Les chiffres de la saison passée indiquent que les catégories des 26 à 45 ans et des 46 à 65 ans sont le plus représentées dans le volume total des nuitées enregistrées. Les mineurs non accompagnés sont réorientés vers la structure Péitrusshaus de la Fondation Solina, ou vers une structure d’hébergement de l’ONA. « Notre centre n’est pas adapté pour accueillir des enfants. Nous nous efforçons de réduire le temps de séjour des familles en trouvant une autre solution », garantit la coordinatrice. Quinze nuitées de mineurs ont été comptabilisées l’année passée. Pour compléter le tableau, on notera que seuls neuf pour cent des personnes fréquentant le foyer de nuit étaient de nationalité luxembourgeoise. 48 pour cent proviennent d’un autre pays de l’Union Européenne et 43 pour cent d’un pays tiers. Selon les responsables, il est trop tôt pour observer une véritable hausse liée au durcissement des règles d’accueil des hommes seuls, demandeurs de protection internationale.

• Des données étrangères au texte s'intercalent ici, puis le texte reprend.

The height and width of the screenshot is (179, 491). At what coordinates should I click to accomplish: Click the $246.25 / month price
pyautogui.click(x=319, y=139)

C’est aussi trop tôt pour mesurer l’effet concret qu’aura l’interdiction de mendicité qui entre en application ce vendredi (lire en page 6). Si la mesure cible la mendicité en bandes organisées, comme le martèle la bourgmestre Lydie Polfer (DP), elle s’inscrit dans une politique plus répressive, une des priorités du nouveau gouvernement CSV-DP. Le déguerpissement plus strict de « fauteurs de trouble » sur la place publique (Platzverweis) ou la mise en place d’une police municipale en sont les avatars. L’opposition socialiste dénonce par voie de communiqué une politique qui « en punissant une personne qui doit vivre dans la rue et mendier en raison d’un coup du sort personnel, on accepte la stigmatisation de la pauvreté ». « Die neue CSV-DP Regierung zeigt ihr eiskaltes Gesicht einerrepressiven Politik, die auf dem Rücken der Schwächsten unserer Gesellschaft ausgetragen wird », emboîtent Déi Gréng. « La pauvreté est devenue beaucoup plus visible. Mais cela nuit à l’image du pays », résume Alexandra Oxacelay, directrice de la Stëmm vun der Stroos, citée dans Le Quotidien. Le PIB par habitant du Luxembourg est un des plus élevés au monde. Mais 17,5 pour cent de la population y vit dans le risque de pauvreté, Il est impossible de détourner le regard et de ne pas répondre à l’urgence.